• _WORK REQUEST_:
The entries below are to be written out exactly, with no images included.

• _EXTRACTED MATERIAL_:
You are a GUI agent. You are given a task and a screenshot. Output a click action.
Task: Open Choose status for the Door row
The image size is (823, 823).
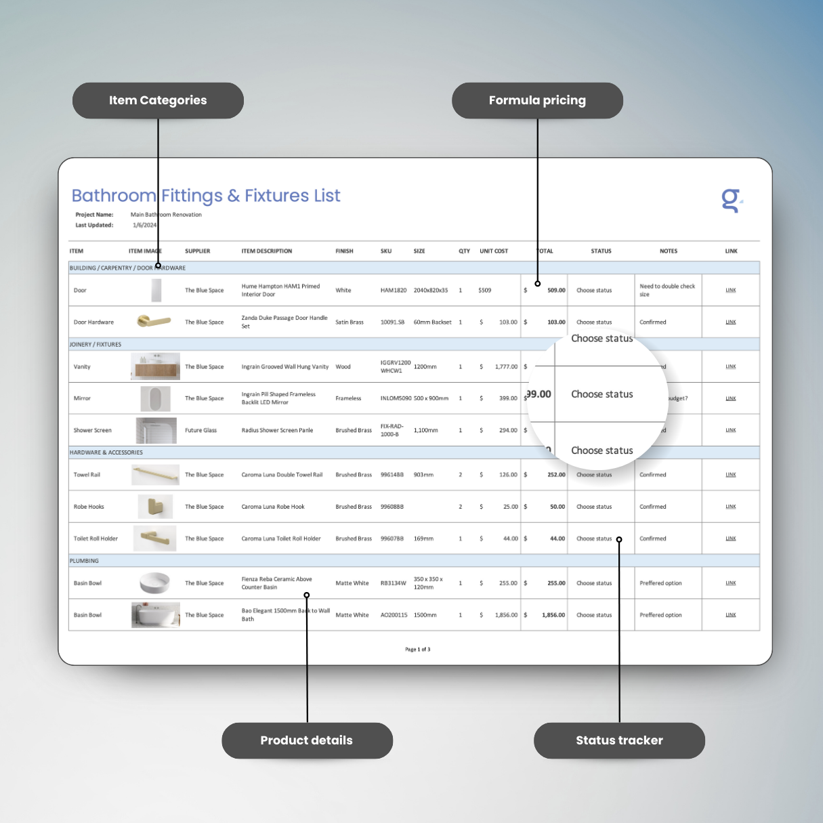pos(594,290)
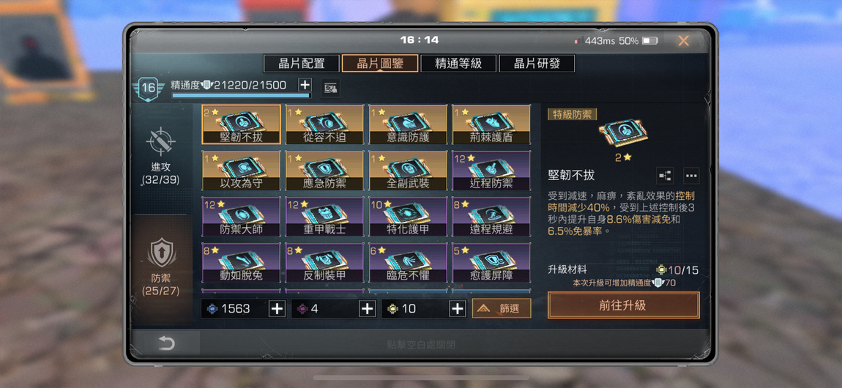
Task: Switch to the 進攻 (32/39) category
Action: click(x=162, y=156)
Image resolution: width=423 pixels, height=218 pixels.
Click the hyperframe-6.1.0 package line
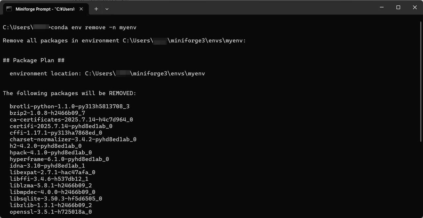coord(59,159)
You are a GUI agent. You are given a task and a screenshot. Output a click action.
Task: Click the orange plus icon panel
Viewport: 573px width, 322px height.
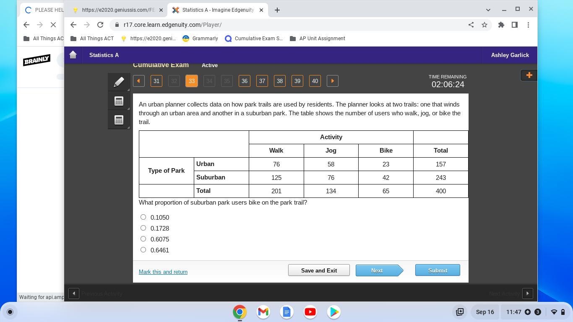click(529, 75)
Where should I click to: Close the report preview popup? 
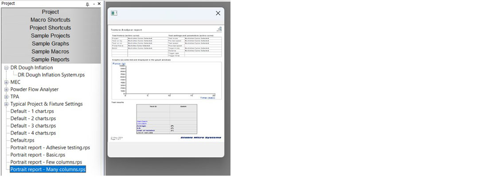tap(218, 13)

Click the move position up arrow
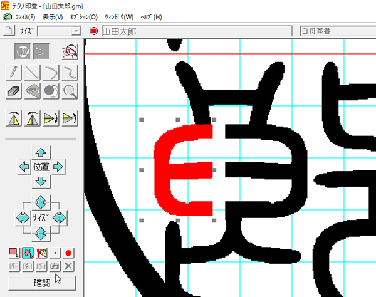(41, 153)

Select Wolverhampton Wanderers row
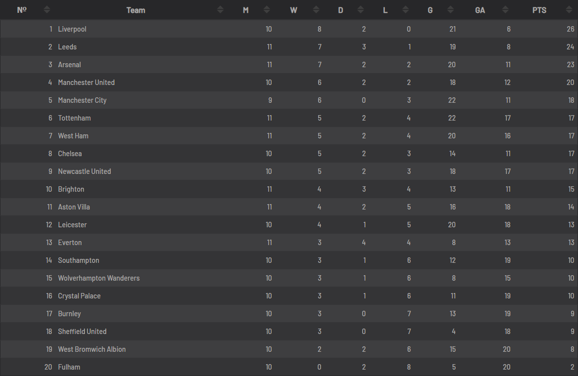pos(289,278)
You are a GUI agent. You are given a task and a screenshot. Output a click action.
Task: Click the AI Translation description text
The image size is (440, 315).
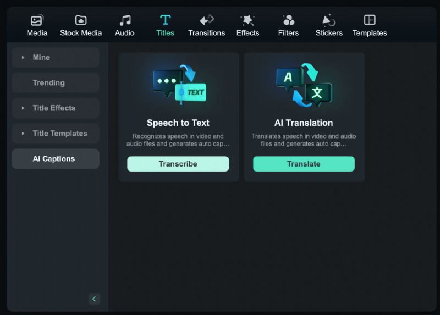(304, 140)
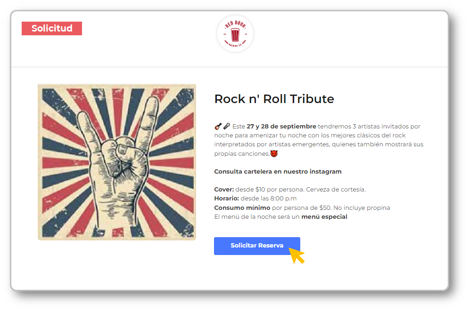Click the Red Door Brewing logo

pyautogui.click(x=235, y=34)
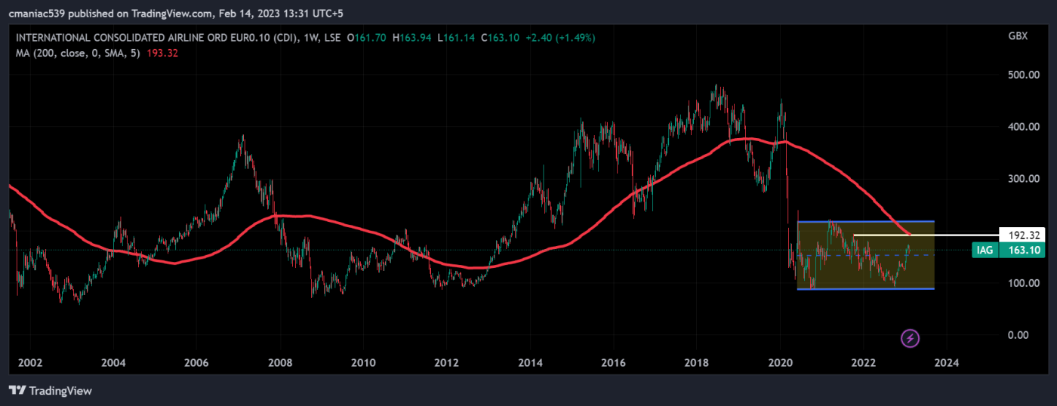Viewport: 1057px width, 406px height.
Task: Click the 2008 label on time axis
Action: (x=280, y=363)
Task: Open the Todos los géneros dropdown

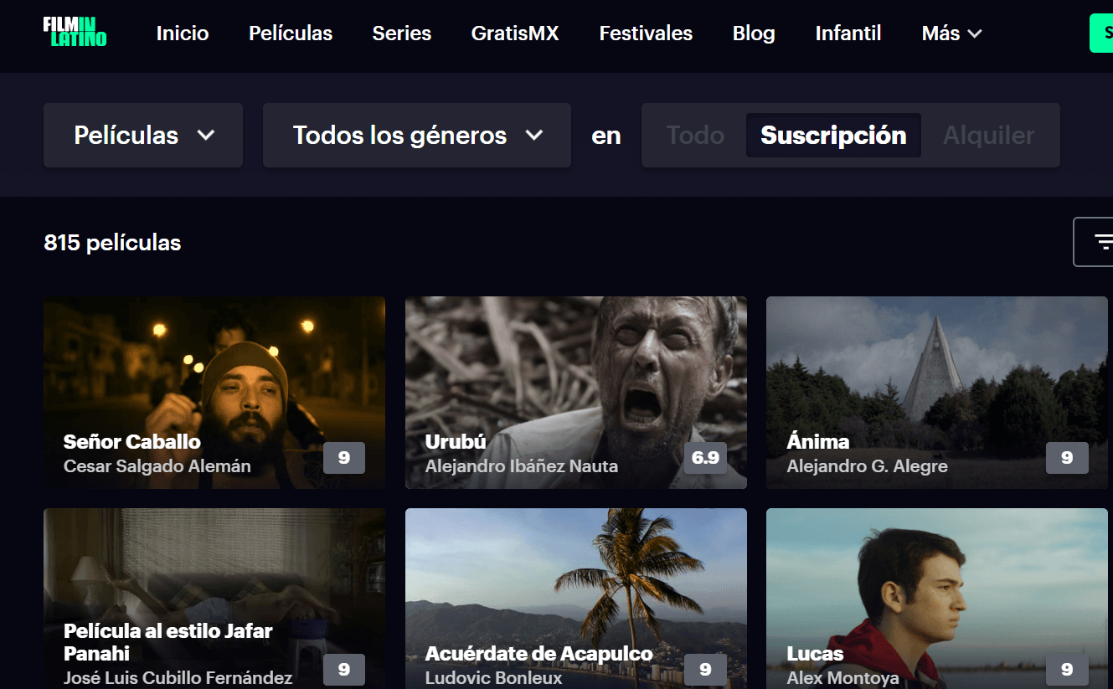Action: [416, 135]
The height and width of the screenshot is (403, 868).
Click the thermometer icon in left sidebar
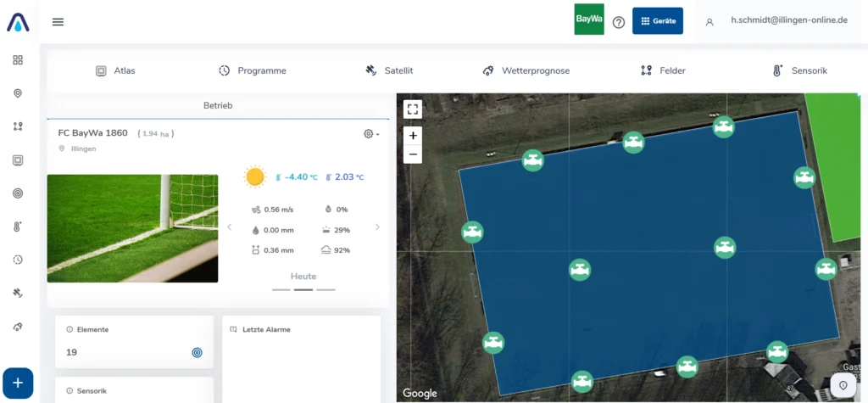click(x=18, y=227)
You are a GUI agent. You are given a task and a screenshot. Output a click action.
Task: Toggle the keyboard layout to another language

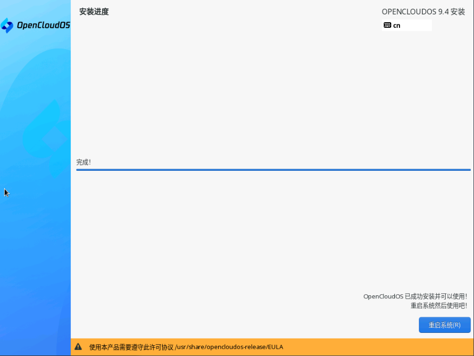point(406,25)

• _RESPONSE_:
You are a GUI agent. You are given a task and a screenshot. Output a click action.
Task: Open Choose status for the Door row
The image size is (823, 823).
pos(594,290)
Task: Switch to the 進攻 (32/39) category
Action: click(x=162, y=156)
Image resolution: width=423 pixels, height=218 pixels.
Click the hyperframe-6.1.0 package line
coord(59,159)
You are a GUI agent. You are given a task and a screenshot. Output a click action.
Task: Click the orange plus icon panel
Viewport: 573px width, 322px height.
click(529, 75)
Where should I click to: Close the report preview popup? 
tap(218, 13)

Click the move position up arrow
(41, 153)

Select Wolverhampton Wanderers row
pos(289,278)
You are a GUI agent. You are given a task and a screenshot. Output a click action.
Task: Click the AI Translation description text
The image size is (440, 315).
(304, 140)
Click the Red Door Brewing logo

pyautogui.click(x=235, y=34)
Viewport: 1057px width, 406px height.
Task: Click the 2008 label on time axis
Action: (x=280, y=363)
Task: Open the Todos los géneros dropdown

Action: [416, 135]
The height and width of the screenshot is (403, 868).
Click the thermometer icon in left sidebar
click(x=18, y=227)
You are a GUI agent. You are given a task and a screenshot. Output a click action.
Task: Toggle the keyboard layout to another language

point(406,25)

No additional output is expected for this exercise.